After the arrest, US officials said Pakistan should have a place at the negotiating table. But some experts believe that Pakistan’s military has little interest in peace in Afghanistan because then they would no longer be needed by the US and the dollars would dry up.

They point out that the only previous senior Taliban figure to be arrested in Pakistan, Mullah Mansoor Dadullah, had also opened talks with Kabul.

Islamabad’s motive may be financial. Pakistan is bankrupt and the US had blocked $1.3 billion (£840m) of aid because of a dispute over a refusal to grant visas to American security officials. The first $349m tranche of this will be released next week following Baradar’s arrest.

Pakistan has received more than $12 billion in US aid since 2001, and in October the Obama administration agreed a further $7.5 billion over five years.
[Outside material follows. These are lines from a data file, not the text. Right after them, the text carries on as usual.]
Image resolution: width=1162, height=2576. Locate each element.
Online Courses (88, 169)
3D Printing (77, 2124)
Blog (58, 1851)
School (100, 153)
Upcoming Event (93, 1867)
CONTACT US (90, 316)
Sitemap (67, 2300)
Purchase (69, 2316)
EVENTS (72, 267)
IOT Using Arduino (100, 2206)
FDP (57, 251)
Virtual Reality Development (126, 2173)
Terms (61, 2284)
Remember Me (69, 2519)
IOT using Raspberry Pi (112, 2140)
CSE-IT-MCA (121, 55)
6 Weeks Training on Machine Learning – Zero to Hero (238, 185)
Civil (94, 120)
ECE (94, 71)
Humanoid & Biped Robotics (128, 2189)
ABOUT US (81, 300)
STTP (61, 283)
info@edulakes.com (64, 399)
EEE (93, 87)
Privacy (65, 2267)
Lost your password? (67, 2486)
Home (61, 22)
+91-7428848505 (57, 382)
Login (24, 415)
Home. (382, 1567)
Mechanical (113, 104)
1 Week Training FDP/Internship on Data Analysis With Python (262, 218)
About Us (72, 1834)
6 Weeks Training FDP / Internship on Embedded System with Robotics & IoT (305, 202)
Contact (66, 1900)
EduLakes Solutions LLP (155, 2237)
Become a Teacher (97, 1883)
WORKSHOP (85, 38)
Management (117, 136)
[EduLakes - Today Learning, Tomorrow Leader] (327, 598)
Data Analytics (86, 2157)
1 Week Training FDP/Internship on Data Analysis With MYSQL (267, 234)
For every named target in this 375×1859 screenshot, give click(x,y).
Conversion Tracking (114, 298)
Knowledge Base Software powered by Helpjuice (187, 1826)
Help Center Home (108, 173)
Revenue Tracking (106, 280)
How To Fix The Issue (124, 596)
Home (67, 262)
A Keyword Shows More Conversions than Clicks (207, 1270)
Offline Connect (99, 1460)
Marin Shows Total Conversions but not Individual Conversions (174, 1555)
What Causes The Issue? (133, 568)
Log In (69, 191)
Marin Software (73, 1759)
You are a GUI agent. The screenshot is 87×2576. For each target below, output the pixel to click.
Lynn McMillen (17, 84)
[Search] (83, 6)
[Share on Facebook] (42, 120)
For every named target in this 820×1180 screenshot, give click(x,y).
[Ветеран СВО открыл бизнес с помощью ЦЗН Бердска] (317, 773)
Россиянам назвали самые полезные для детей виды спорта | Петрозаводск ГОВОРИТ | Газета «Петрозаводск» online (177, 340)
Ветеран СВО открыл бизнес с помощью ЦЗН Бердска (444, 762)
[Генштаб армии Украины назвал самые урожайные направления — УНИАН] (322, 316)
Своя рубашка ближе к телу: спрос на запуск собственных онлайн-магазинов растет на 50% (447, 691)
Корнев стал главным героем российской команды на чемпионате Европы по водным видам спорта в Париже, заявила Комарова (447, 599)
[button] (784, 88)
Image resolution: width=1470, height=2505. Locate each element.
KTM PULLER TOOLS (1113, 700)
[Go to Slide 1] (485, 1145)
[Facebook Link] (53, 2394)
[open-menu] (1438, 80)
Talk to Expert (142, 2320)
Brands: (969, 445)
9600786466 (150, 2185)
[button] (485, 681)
“I’m not sure I would read too much into this in terms of a major shift by Pakistan,” said Shuja Nawaz, an expert on the Pakistani military.

Others point to Pakistani intelligence co-operation in the recent deaths in a US missile strike in North Waziristan of Muhammad Haqqani, the 30-year-old son of Jalaluddin Haqqani and brother of Sirajuddin Haqqani, Afghan warlords with close links to Al-Qaeda.

Pakistan’s military has long-standing ties to the Haqqanis and previously resisted US pressure to act against them.

“This proves our sincerity in this fight,” said a senior ISI officer after the Haqqani killing. Others question what help they gave.

As always where Pakistan and the Taliban are concerned, the facts are murky.

One thing is clear: Pakistan can no longer claim the Taliban leadership is not in its country. The question is, if it can arrest Baradar, what about the others?